### Task brief:
Without including any image, repeat every record exactly.

### Extracted records:
☆ ☆ ☆ ☆ ☆

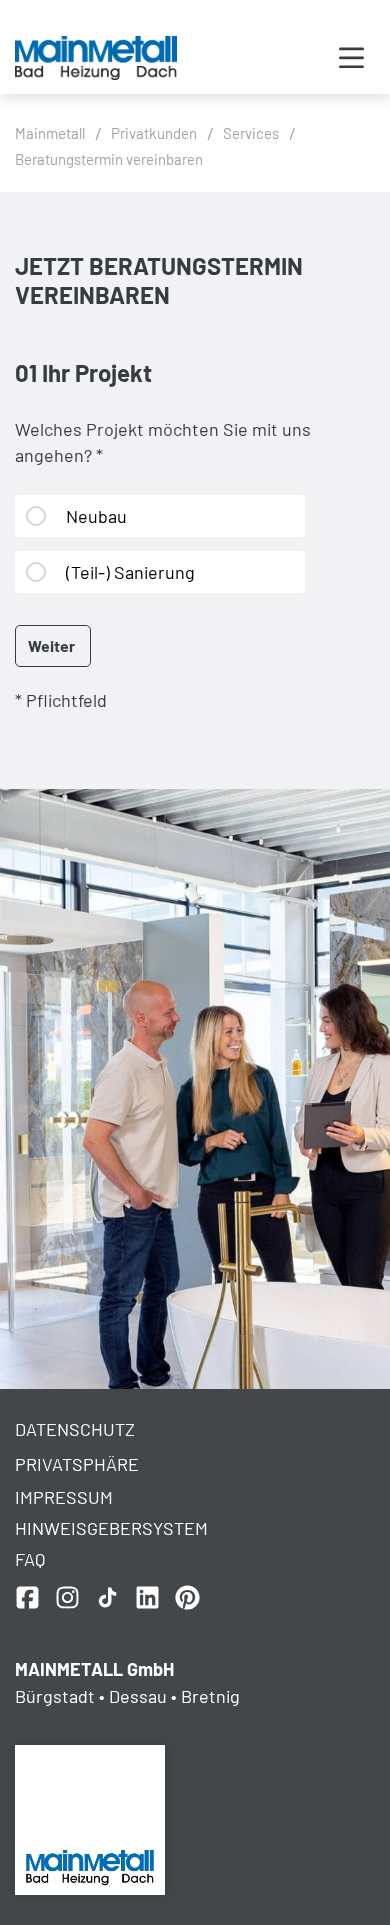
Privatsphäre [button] (77, 1464)
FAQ (30, 1559)
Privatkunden (154, 133)
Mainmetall (50, 133)
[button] (351, 60)
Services (251, 133)
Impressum (64, 1497)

☆ ☆ ☆ ☆ ☆

### Your response:
Privatsphäre [button] (77, 1464)
FAQ (30, 1559)
Privatkunden (154, 133)
Mainmetall (50, 133)
[button] (351, 60)
Services (251, 133)
Impressum (64, 1497)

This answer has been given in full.